■ SET TASK ■
Reproduce the listing below, replacing every occurrence of "icon" with "button" and leaving everything else unchanged.

■ PROVIDED RECORDS ■

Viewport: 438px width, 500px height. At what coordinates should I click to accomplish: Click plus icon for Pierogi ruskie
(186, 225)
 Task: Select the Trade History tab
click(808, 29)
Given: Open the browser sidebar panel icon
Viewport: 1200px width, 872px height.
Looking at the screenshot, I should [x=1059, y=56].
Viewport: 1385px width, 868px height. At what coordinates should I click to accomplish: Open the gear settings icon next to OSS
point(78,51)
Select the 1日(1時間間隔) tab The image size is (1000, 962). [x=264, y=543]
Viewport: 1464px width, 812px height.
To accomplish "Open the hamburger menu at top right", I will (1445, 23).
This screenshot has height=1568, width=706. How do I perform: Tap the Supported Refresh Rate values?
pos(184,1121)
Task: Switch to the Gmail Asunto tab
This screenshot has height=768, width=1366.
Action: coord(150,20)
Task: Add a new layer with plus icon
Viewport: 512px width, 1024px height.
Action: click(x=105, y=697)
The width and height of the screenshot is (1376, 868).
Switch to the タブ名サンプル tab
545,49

■ SOLUTION TO THE EXERCISE ■
Viewport: 438px width, 500px height. At what coordinates should I click to accomplish: Click plus button for Pierogi ruskie
(186, 225)
 Task: Select the Trade History tab
click(808, 29)
Given: Open the browser sidebar panel button
Viewport: 1200px width, 872px height.
Looking at the screenshot, I should [x=1059, y=56].
Viewport: 1385px width, 868px height. At what coordinates should I click to accomplish: Open the gear settings button next to OSS
point(78,51)
Select the 1日(1時間間隔) tab The image size is (1000, 962). [x=264, y=543]
Viewport: 1464px width, 812px height.
To accomplish "Open the hamburger menu at top right", I will (1445, 23).
This screenshot has height=1568, width=706. How do I perform: Tap the Supported Refresh Rate values?
pos(184,1121)
Task: Switch to the Gmail Asunto tab
This screenshot has height=768, width=1366.
Action: coord(150,20)
Task: Add a new layer with plus button
Viewport: 512px width, 1024px height.
Action: click(x=105, y=697)
The width and height of the screenshot is (1376, 868).
Switch to the タブ名サンプル tab
545,49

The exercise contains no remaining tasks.